We ended up heading to an indoor amusement park of sorts. In comparison to all the others, his English wasn't outstanding and he was also very nervous; he denied it obviously but towards to end of the date I finally got the truth out of him. It was busy so we spent a lot of time queuing. I've always said that a theme park would be my ideal date but even though this date went swimmingly, I'm wondering if an amusement park would be a better third or even fourth date instead. Queuing can be rather exhausting after all, and coupled with nerves and forced conversation, it can feel almost unnatural. After, he bought me dinner and then saw me to the station. We parted amicably but ultimately it just wasn't meant to be. He had been a nice guy though and I'm sure he'll find someone. I however, had scheduled yet another date two days later...

This guy had told me from the get-go that he was very aggressive. Unlike some of the others who had used the "looking for friends" medium, this guy had very boldly stated he was looking for a girlfriend. Bonus points for honesty. We met up, ate at a cafe, played darts, had dinner and ended up in Starbucks to finish it off. Whenever we were on the move however, conversation was very basic but whenever we were stationary, we would have some of the most interesting and almost in depth conversations. Now I love a good conversation - I'm a sucker for it - but when we ended the date, I couldn't help but feel like this guy would have made a much better mate, then a boyfriend. What particularly stood out about him was that he encompassed some of the stereotypes that I associate with alpha types in Japan. In the restaurants, he wasn't rude but almost borderline arrogant when he would order or call for the waiter - as if he was used to doing so at work. He didn't open any doors for me (not that I require it but all my other dates had done this almost naturally) and his general manner just screamed assertive.

There had been another date scheduled actually but this one ended up getting cancelled and I never did end up meeting this individual.

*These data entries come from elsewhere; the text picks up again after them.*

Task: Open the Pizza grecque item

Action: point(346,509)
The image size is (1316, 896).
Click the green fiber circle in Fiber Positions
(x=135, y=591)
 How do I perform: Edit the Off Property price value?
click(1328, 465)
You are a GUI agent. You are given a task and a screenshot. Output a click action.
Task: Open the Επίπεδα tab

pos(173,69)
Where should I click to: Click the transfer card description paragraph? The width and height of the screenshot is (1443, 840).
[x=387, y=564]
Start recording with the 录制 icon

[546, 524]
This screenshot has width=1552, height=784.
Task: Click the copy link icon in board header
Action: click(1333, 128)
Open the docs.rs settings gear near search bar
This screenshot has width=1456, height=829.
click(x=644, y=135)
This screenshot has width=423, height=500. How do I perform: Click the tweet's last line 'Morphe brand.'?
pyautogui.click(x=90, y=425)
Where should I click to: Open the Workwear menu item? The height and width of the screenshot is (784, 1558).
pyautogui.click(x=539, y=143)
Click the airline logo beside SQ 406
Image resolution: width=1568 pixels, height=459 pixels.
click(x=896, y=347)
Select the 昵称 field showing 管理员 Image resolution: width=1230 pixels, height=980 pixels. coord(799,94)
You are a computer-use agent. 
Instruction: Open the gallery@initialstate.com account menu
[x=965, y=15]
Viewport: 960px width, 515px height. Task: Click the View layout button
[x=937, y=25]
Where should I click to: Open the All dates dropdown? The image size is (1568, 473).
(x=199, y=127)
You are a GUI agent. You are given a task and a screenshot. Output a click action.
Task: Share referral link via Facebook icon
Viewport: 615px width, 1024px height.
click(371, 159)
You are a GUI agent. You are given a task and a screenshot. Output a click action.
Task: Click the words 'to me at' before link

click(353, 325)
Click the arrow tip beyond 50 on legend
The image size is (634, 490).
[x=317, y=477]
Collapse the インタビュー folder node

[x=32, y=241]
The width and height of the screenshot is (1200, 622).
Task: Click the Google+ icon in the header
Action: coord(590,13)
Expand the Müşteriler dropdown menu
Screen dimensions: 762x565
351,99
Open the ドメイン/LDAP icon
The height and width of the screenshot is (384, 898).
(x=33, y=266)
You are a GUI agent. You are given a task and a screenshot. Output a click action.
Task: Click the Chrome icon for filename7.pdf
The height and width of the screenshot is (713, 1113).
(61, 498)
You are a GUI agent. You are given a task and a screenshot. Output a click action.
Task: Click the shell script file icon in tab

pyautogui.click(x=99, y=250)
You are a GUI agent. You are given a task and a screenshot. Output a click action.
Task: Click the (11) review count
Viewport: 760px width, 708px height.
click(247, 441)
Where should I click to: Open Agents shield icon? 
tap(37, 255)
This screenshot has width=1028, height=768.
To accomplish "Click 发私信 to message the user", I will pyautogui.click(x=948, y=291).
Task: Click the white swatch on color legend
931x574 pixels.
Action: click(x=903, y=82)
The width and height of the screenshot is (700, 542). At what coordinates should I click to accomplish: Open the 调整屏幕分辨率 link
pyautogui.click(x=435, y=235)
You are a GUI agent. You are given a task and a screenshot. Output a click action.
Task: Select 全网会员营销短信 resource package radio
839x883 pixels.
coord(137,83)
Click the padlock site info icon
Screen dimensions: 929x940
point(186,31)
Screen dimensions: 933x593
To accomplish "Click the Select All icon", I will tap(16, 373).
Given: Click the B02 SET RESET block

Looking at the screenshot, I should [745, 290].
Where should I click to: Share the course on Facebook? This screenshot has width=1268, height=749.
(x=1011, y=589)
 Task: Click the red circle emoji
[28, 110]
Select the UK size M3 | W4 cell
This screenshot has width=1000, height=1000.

Not a big loss as with this last guy, we didn't have a lot in common. Somehow we managed to talk for a solid three weeks however...

So there you have it - five dates set up across a two month period; I can definitely say that I've done well for myself. There are many blogs, guides and forums that talk about what you should do to date in Japan; I will admit that I have read a lot. But I decided that going into these dates, I was going to be completely myself. I was going to order all the meat in world; I wasn't going to expect the man to pay for everything; I was going to bring conversation to the table and I was going to have a good time. So foreign women in Japan, maybe it's been said to death, but get out there. Give online dating a try, or if online isn't your thing, head to some events and see what and who's out there.

Dating in Japan isn't going to happen by itself.